[WHAT THE TASK REQUIRES]
In the listing below, replace "heading" with "title" and give the lines again with everything else unchanged. Leave the pictures out of your answer.

──────── PROVIDED MATERIAL

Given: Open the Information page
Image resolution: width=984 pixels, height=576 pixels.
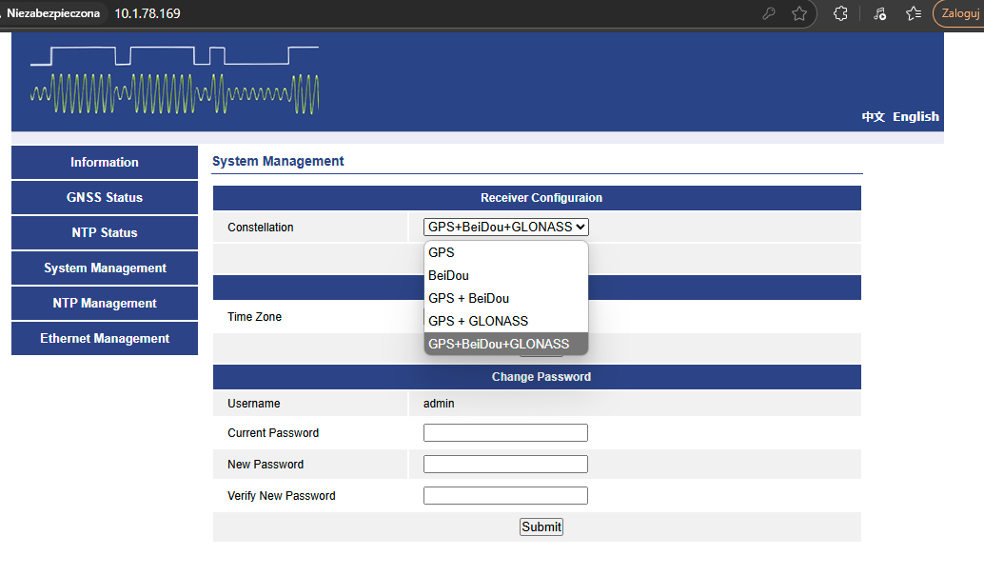Looking at the screenshot, I should [104, 162].
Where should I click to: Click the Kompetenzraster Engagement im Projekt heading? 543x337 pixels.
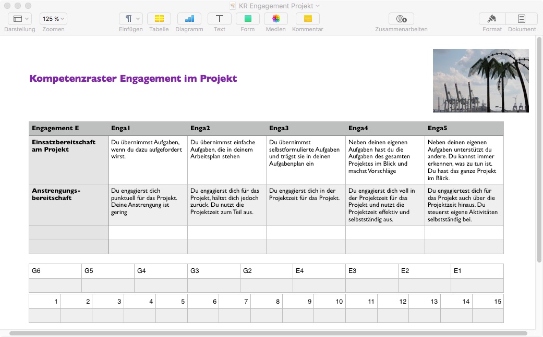[x=133, y=79]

────────────────

[THE SOLUTION]
Given: Open the Information page
Image resolution: width=984 pixels, height=576 pixels.
Looking at the screenshot, I should [104, 162].
Where should I click to: Click the Kompetenzraster Engagement im Projekt title? 543x337 pixels.
[x=133, y=79]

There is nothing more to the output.